_Tasks to perform_.
a) From the post on the emergency department fast track, list every complaint it names as an example of a good fast track candidate.
b) Write the next part of the post on the emergency department fast track, picking up after its final sentence.
======== Text ========
I had the charge nurse get upset with me while working in our ED’s fast track yesterday. I wasn’t seeing enough patients and the waiting room was standing room only. There was a list of about 20 patients waiting to be seen the whole day. Patients in carts and on chairs lined the halls.
I don’t like arguing with my staff. I just go about doing my job. But I was a little upset that both the triage nurse and the charge nurse didn’t seem to understand the concept of “fast track.” At one point I was getting sick of the eye rolling and told the charge nurse that things would probably move a little quicker if I was actually seeing “fast track” patients.
A “fast track” is generally intended to evaluate and treat patients with minor problems so that the patients can get in and out of the ED more quickly. Coughs, runny noses, sprained ankles, rashes are all examples of good “fast track” candidates.
If patients requiring more extensive workups are put in fast track, it slows down the process because there is only a nurse and a doc there. No tech or other ancillary staff. On patients who need big workups, either the doc or the nurse has to start IVs, draw blood, do EKGs, give medications, bring the patient to x-ray and enter all the information into the computer to prove to the Medical Marijuana Advocates that we are doing our job correctly. All of these actions take away from time we could be seeing other patients.
Disposition is also delayed because the patient has to wait for all of the tests results to come back before being admitted or discharged. If a patient has to be admitted from fast track, it slows things down further as the doc has to contact other docs and write admitting orders while the nurse has to call report to the floor nurses.
At one point in the 4-bed “fast track” yesterday, I had one guy who had “a can of asswhoop opened up on him” and who needed multiple x-rays, another patient who fell down a flight of stairs and who needed multiple x-rays and CT scans (and who ended up having a brain bleed), two female patients with severe abdominal pain (both of whom needed pelvic exams and CT scans), and a younger patient with pre-existing heart disease and chest pain. We were juggling patients between beds as they would come and go from the x-ray department. A patient with flank pain and “possible kidney stone” was next to be seen in the rack.
Meanwhile, patients with “coughs” and a patient who needed a gastrostomy tube replaced were being sent to the main ED.
The triage nurse made a valid point, stating that it’s better to have serious patients seen first – even if it is in fast-track. Would I prefer to have had the brain bleed sitting in the waiting room so that I could see the patient needing the G-tube replacement? Possibly true, but then why have a “fast track”?
So is it better to stick to the stated purpose of a “fast track” and juggle the sicker patients between rooms and hall beds in the main ED? Or is it better to turn the fast track into a “remote ED” treating the same types of patients as the main ED with less staffing?
By the way — overcrowding sucks.



What I really hate is when I tell the charge RN that a certain patient is not fast track due to the nature of their complaint and the reply is “I know, but just get him started there”. Ummmmm. That screws up the whole idea of fast track!!!!!
In my opinion the “stated purpose” of an emergency department is to evaluate and stabilize patients with emergent conditions. Period.
======== Raw data ========
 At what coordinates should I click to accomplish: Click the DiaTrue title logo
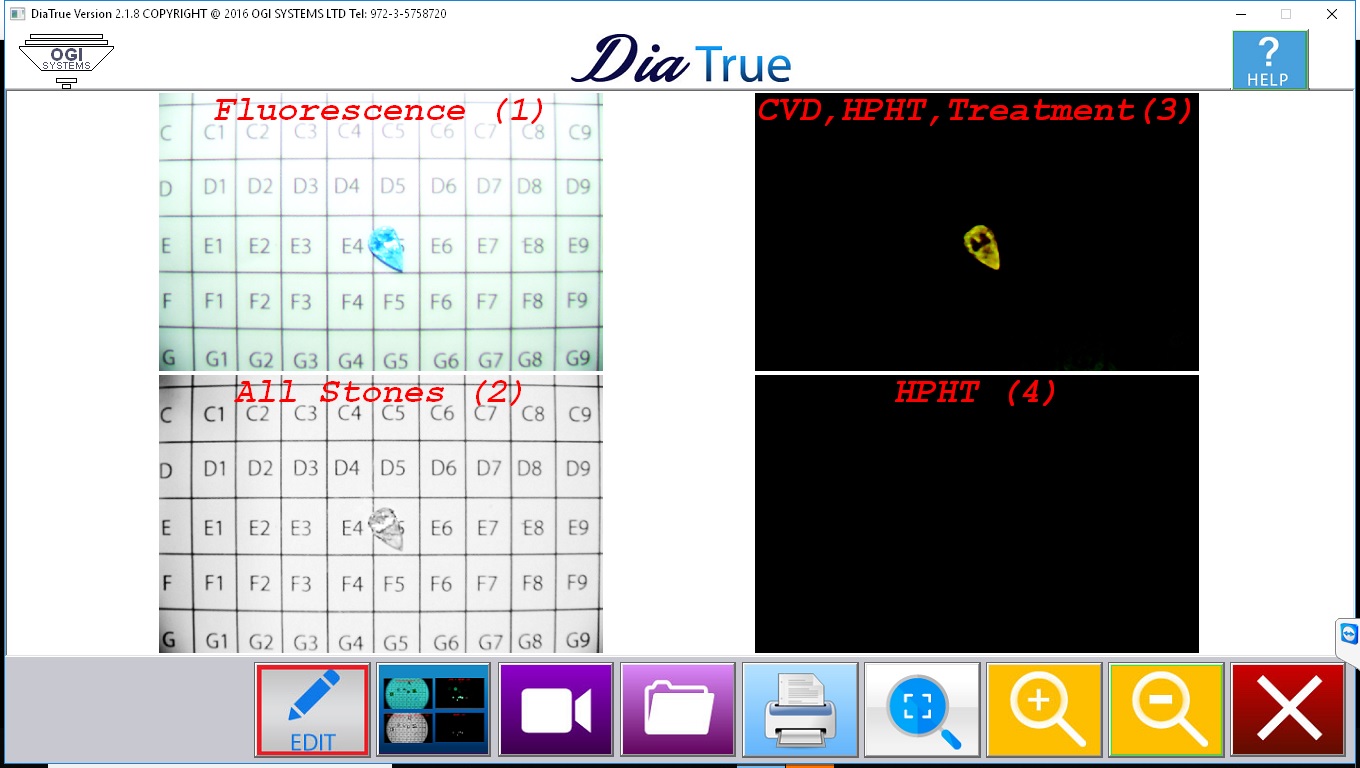pyautogui.click(x=681, y=61)
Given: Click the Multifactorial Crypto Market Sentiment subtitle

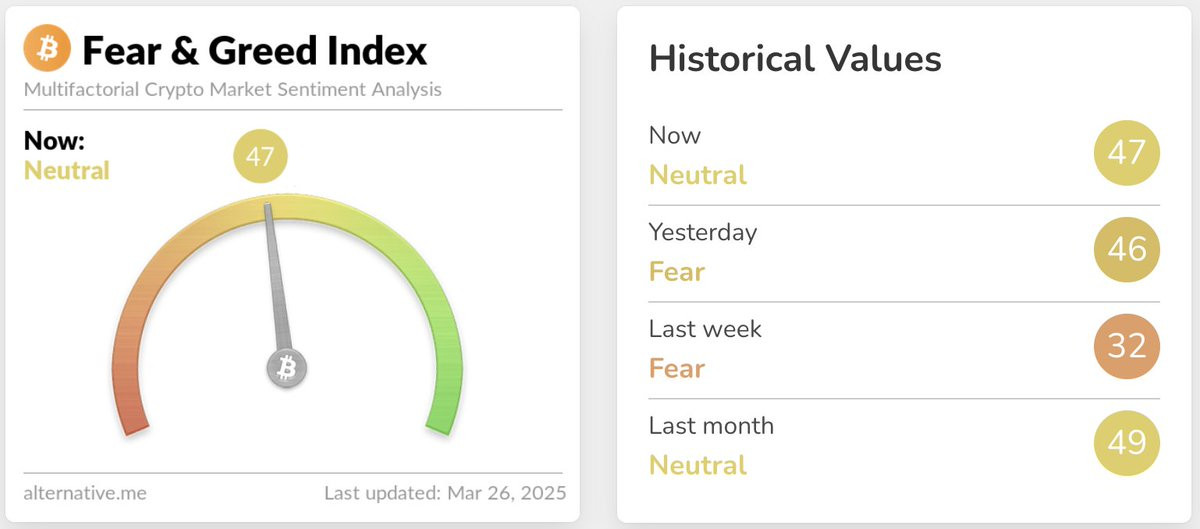Looking at the screenshot, I should pos(232,90).
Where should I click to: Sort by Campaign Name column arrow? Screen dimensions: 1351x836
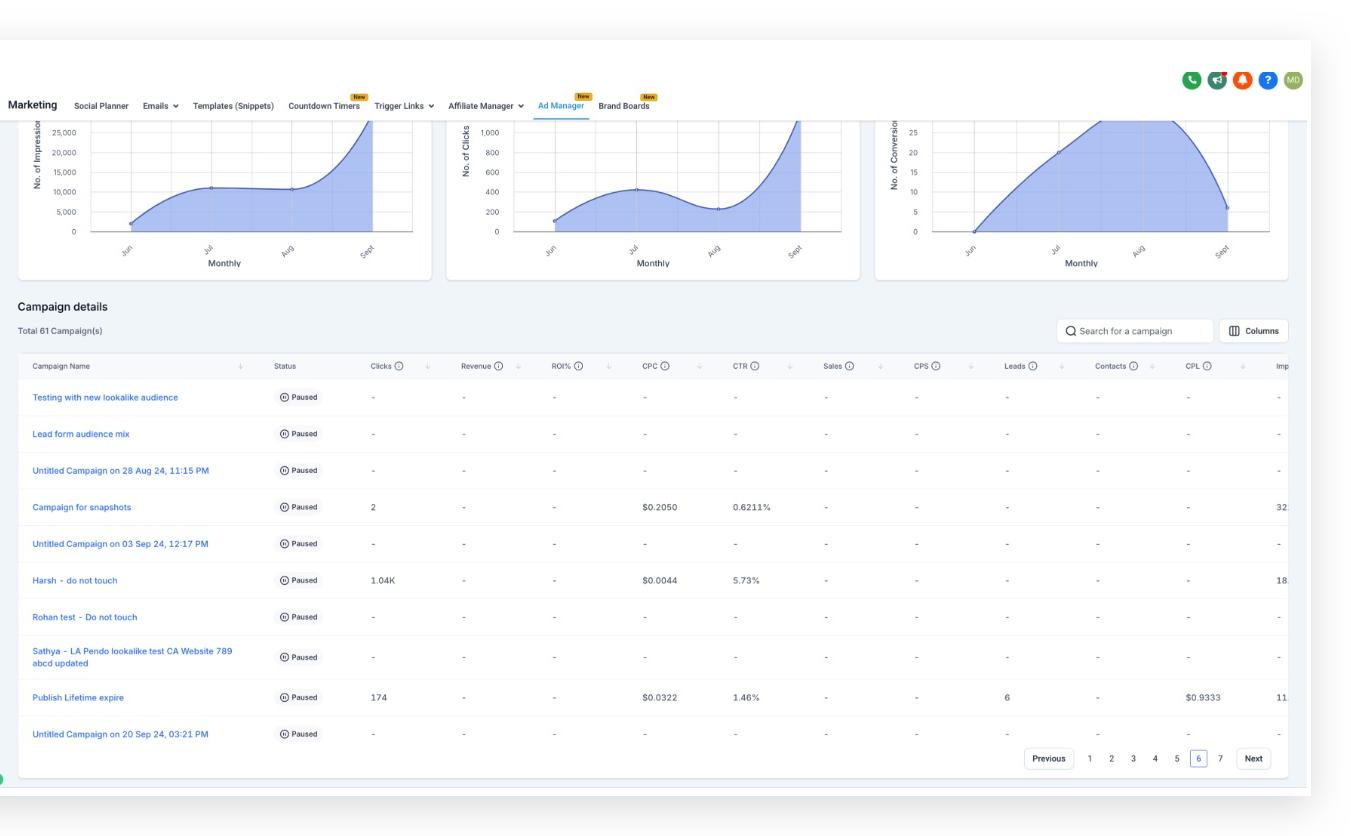point(240,366)
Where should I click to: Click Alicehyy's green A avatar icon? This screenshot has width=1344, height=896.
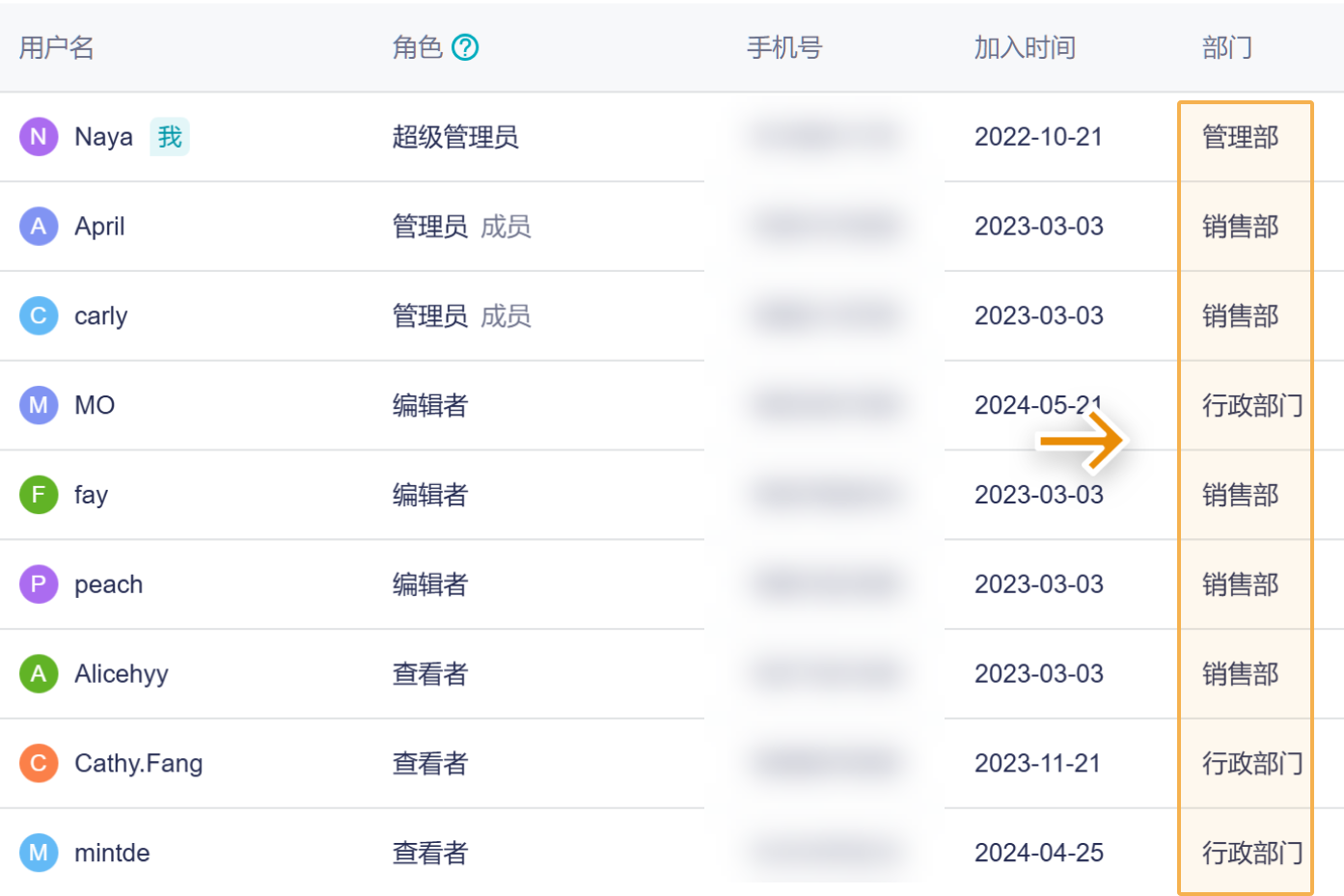click(x=39, y=674)
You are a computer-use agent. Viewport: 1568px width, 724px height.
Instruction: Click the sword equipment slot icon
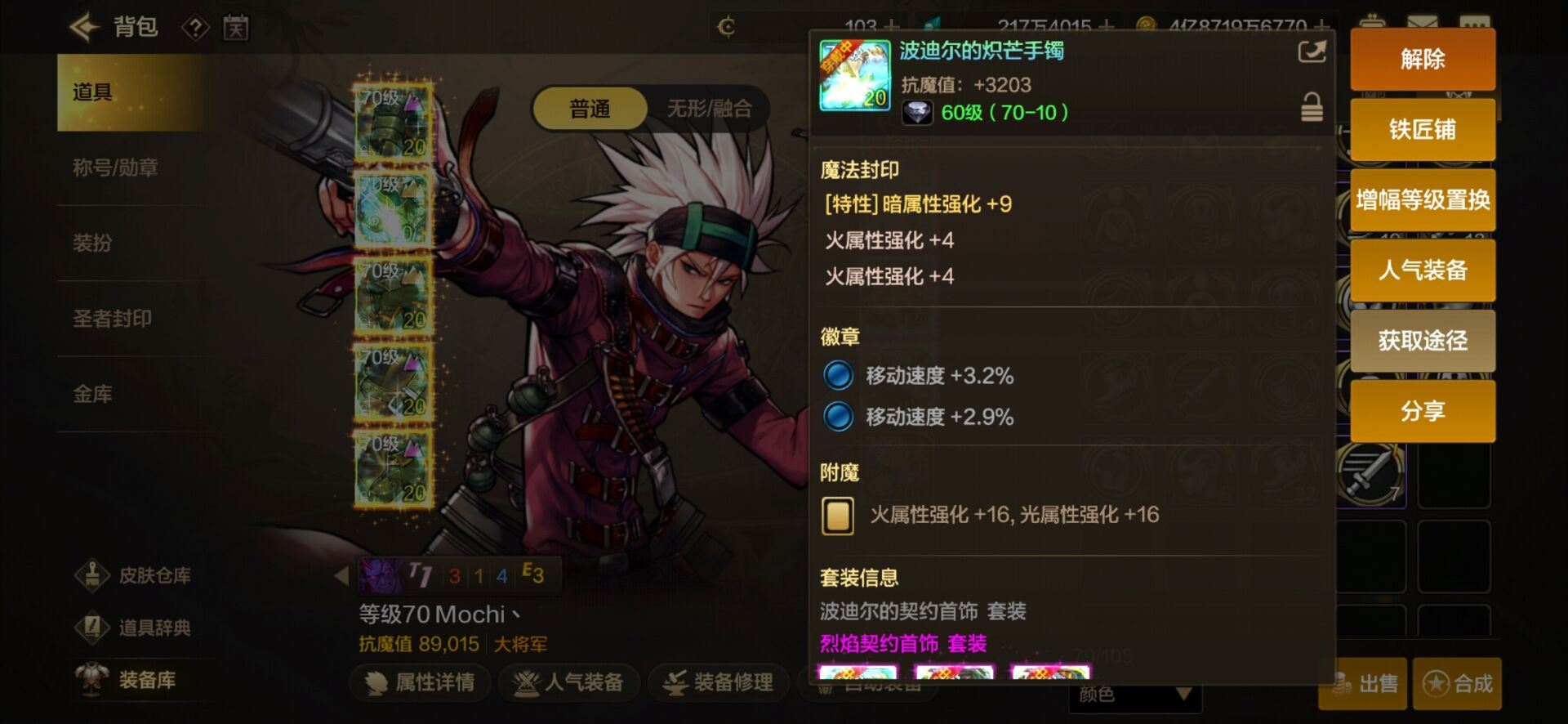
========
_Responses by item number_.
a) Coughs, runny noses, sprained ankles, rashes

b)
I understand that having a Fast-Track may be lucrative from the hospital’s standpoint and even necessary for some to remain solvent. I don’t think however that someone with a more serious complaint should wait for a bed in the “acute” side of the ED when there is a bed available and an EM trained doc even if they are in the Fast Track.
At the end of the day the people with the more urgent complaints should be seen first – obviously. If this creates “less than acceptable” wait times for the less-than-urgent complaints, then perhaps the ED is not the most optimum place to seek treatment after all.
The problem with Fast Tracks, and expanding EDs for that matter – is that it seems no matter how many beds you have in the department the patient population seems to achieve equilibrium somewhere just north of the “filled-to-capacity” line. Perhaps a change in thinking is in order.
Just my $0.02
I tend to only put fast track patients in fast track, but on the rare occasion that a doctor is back there (vs. PA/NP) and we’re getting killed, sorry, dood, a bed’s a bed. If we have some FTeurs going left without being seen, that’s fine, but having a brain bleedeur waiting is not fine.
On the second-worst shift of all time in my career, I was the FT nurse with cardiac chest paineur (portable monitor), DKAeur, and someone who passed out with a temp of 106 while running who was hanging out back there getting 8, yes, 8 liters of IVFs. Yeah, it sucked, but there was nowhere to put these people.
last week our FT took 82 patients over the 12 hours it was open. everyone had to go over and help out- how in the hell can one doctor see 82 patients in 12 hours??
oh, and “because it’s busy” is NEVER an adequate excuse to send someone potentially unstable to fast track!
a few weeks ago i saw a guy in fast track who came in for headache and turned out to have a dural sinus thrombosis. admitted him to ICU!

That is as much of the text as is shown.